There’s no money to fix this, obviously; there’s never any money, unless of course the right people start asking.
This isn’t a problem that money can fix. Price are prices and they are information. We might not like that information, we might decide we’re going to ignore it but that information is still there in those prices.
Childcare is expensive to provide. So, childcare is expensive. It’s even true that childcare is more expensive than the income to be earned by doing something else. Or at least this is true for some number of people.
OK, childcare is more expensive than the income that can be earned by doing something else then. That’s just real world information that we’re being provided with by that price system. Deciding that we’re going to hide that by putting the cost onto the taxpayer doesn’t change that base fact.

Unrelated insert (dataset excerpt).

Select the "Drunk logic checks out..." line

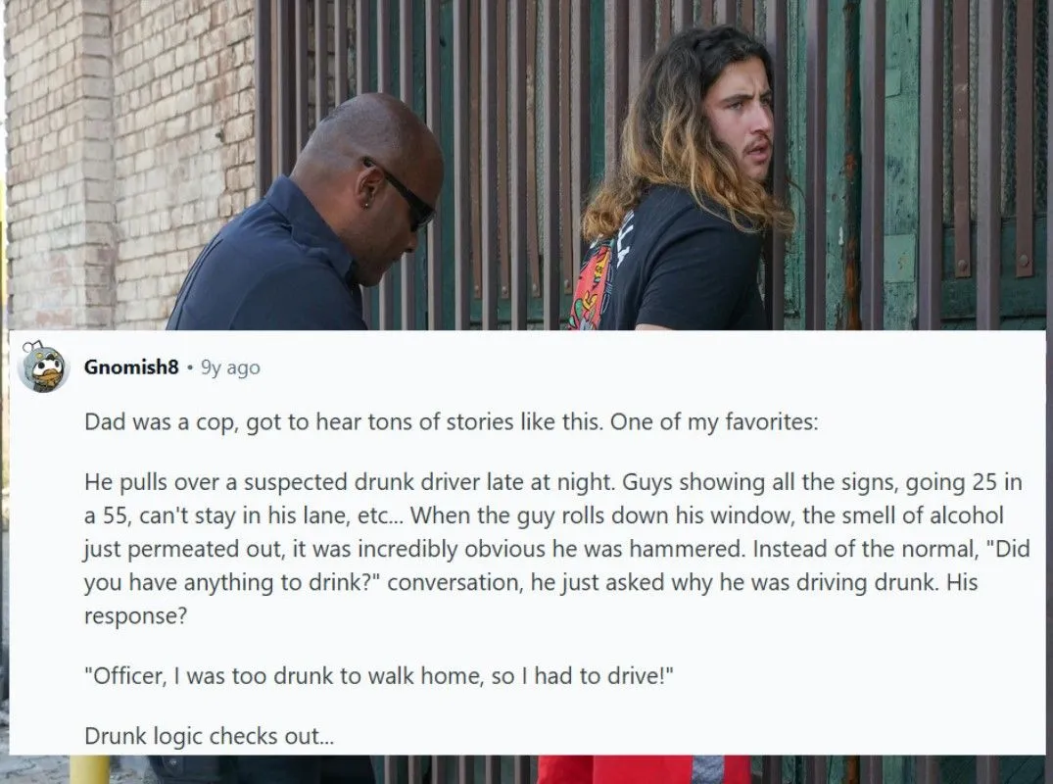[x=209, y=736]
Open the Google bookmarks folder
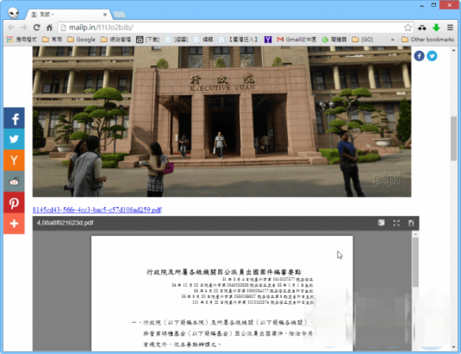Viewport: 461px width, 354px height. (81, 40)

This leaves us with two possible solutions. Either some people should stop doing that other thing of lower value and take care of their own children, or we should make childcare itself cheaper. No, not simply shift the cost elsewhere, but actually make it cheaper - kill some of the regulatory burden perhaps. That cost shifting, from the person doing the lower value work, doesn’t change the fact that it is lower value work they’re doing.
The very definition of wealth creation is that economic resources - of which labour is one - move from lower to higher value uses. If a job produces less income than the cost of the childcare required to do it then the childcare is the higher valued use of that labour. Society as a whole, let alone the individual concerned, is made richer by the childcare being done directly.
We do have a certain suspicion here. Most ungallant of us and all that but there we are. Those whose alternative labour really is of less value than their own childcare tend to do their own childcare. There are then those whose market labour is worth more than their childcare costs. Say, those who write for national newspapers. But those on the right end of that price information would still prefer that the rest of us pick up their costs. Because who wouldn’t? Or, as we could put it, the taxpayer should pay childcare costs to solve that servant problem for the professional middle classes.